Les États-Unis font face à des critiques croissantes concernant un projet de relocalisation d’environ 1 100 Afghans évacués actuellement installés au Qatar, dans un contexte d’inquiétudes quant aux risques pour ces populations vulnérables.
Le groupe comprend d’anciens interprètes, des membres des forces spéciales et leurs familles, dont beaucoup restent dans une situation d’incertitude depuis le retrait américain d’Afghanistan en 2021.
À l’approche de la fermeture du site prévue pour le 31 mars 2026, l’administration américaine invoque des risques sécuritaires régionaux croissants pour justifier l’accélération du processus de relocalisation.
Selon des sources officielles et des organisations de défense, deux options ont été proposées : une réinstallation en République démocratique du Congo ou un retour en Afghanistan.

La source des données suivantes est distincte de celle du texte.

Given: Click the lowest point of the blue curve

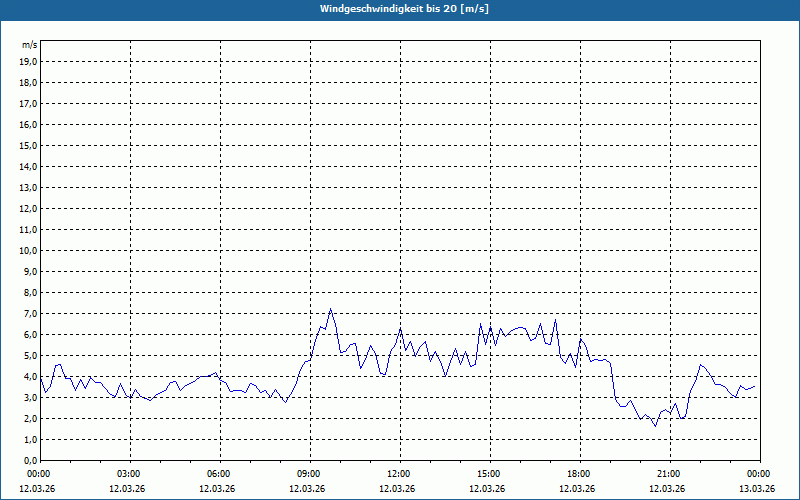Looking at the screenshot, I should [656, 426].
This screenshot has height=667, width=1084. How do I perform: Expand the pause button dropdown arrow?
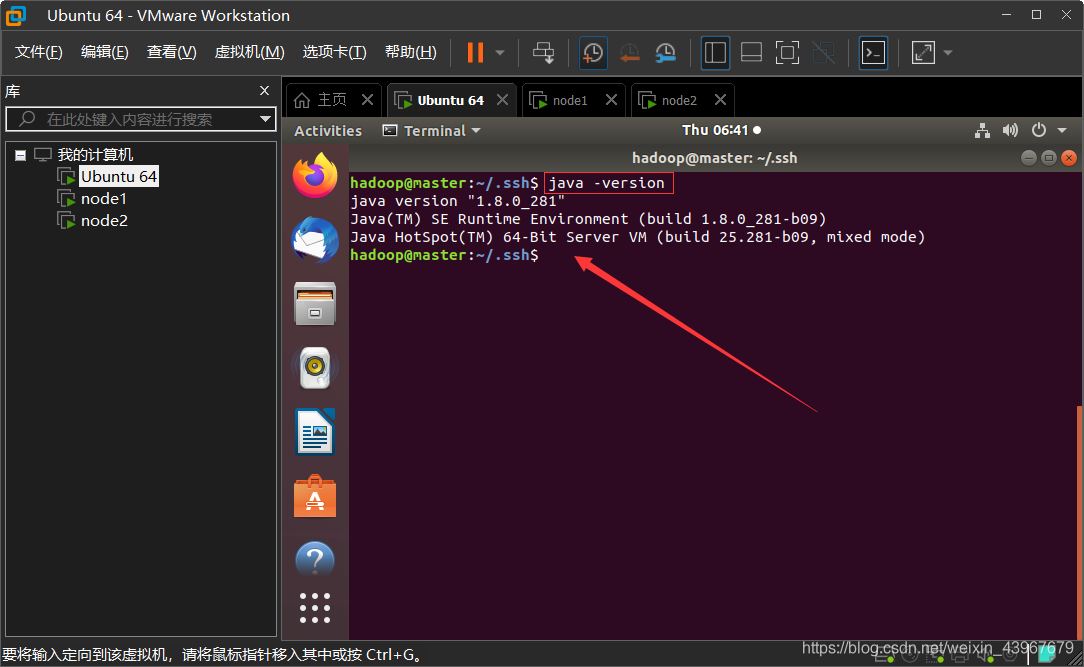[500, 52]
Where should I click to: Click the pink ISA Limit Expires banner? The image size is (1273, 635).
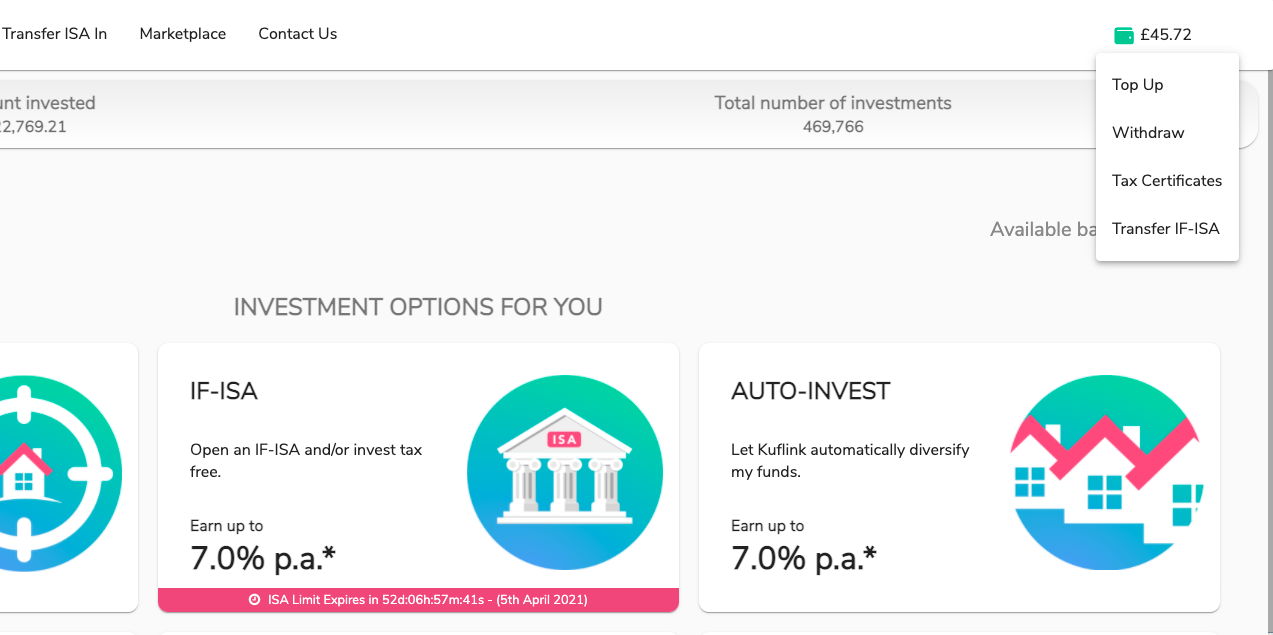tap(418, 600)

Cette proposition a suscité de vives critiques de la part de responsables politiques et d’organisations humanitaires, qui mettent en doute sa sécurité et ses implications éthiques.
Les détracteurs soulignent que la République démocratique du Congo fait déjà face à une crise humanitaire majeure et pourrait ne pas être en mesure d’accueillir ces populations.

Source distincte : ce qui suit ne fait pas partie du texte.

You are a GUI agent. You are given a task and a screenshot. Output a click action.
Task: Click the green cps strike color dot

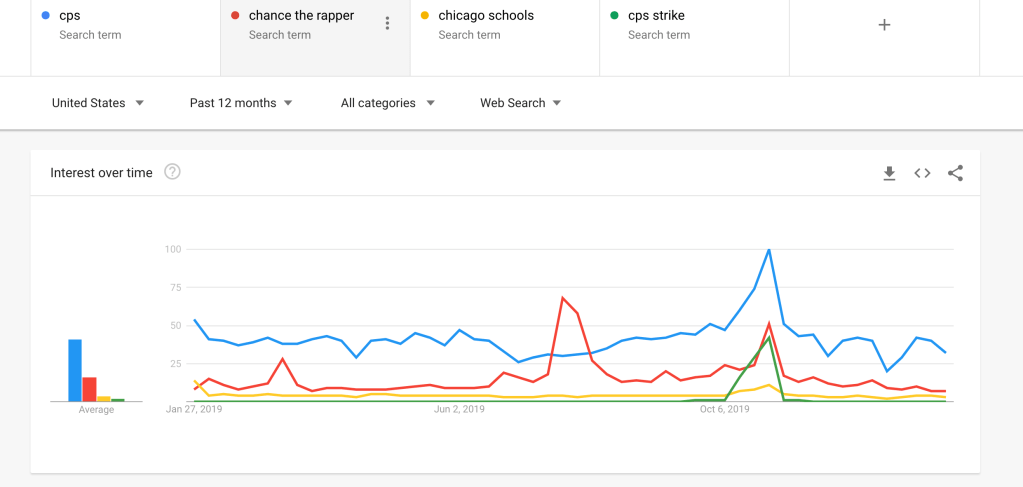tap(613, 16)
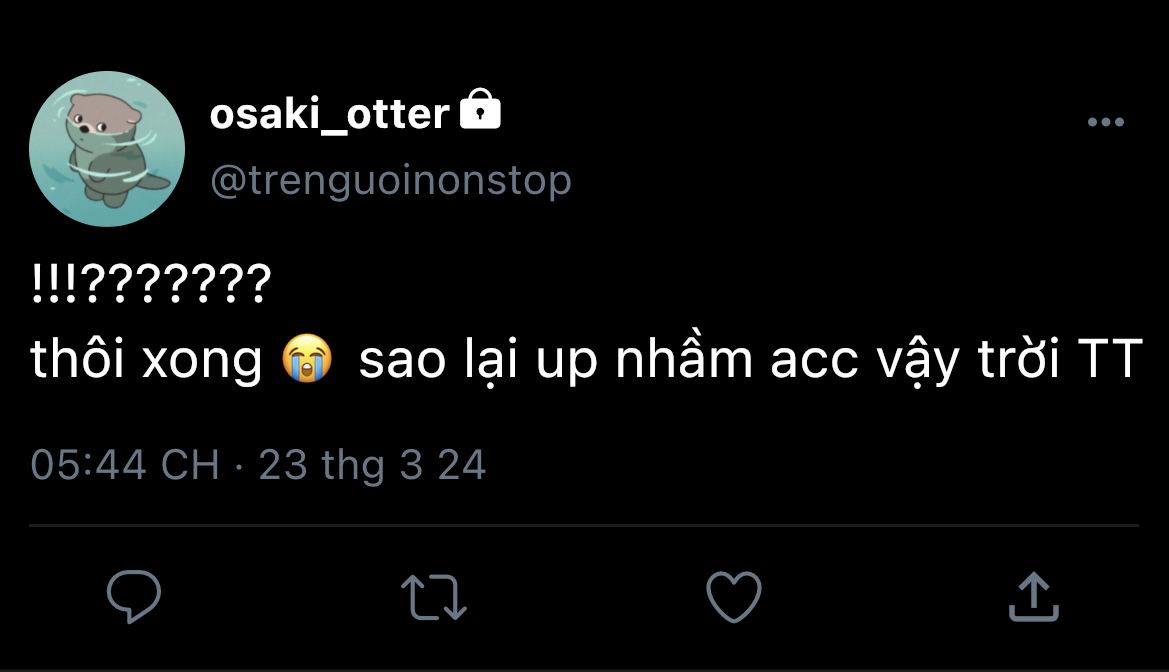The width and height of the screenshot is (1169, 672).
Task: Retweet this post using the arrows icon
Action: 434,597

Certains responsables américains craignent également que cette approche n’exerce une pression indirecte sur les évacués, ouvrant la voie à un retour contraint vers l’Afghanistan.
Le département d’État affirme que toute relocalisation serait volontaire et s’inscrit dans une démarche visant à trouver des solutions durables conciliant sécurité et impératifs humanitaires.
La situation est compliquée par des informations évoquant des arrangements plus larges entre Washington et Kinshasa concernant le transfert de migrants.
Des experts juridiques estiment que ce projet pourrait entrer en contradiction avec les engagements pris envers les alliés afghans, soulevant des préoccupations humanitaires et politiques.
Face à cette incertitude, la pression s’accentue pour que l’administration apporte des garanties claires sur la sécurité et l’avenir des personnes concernées.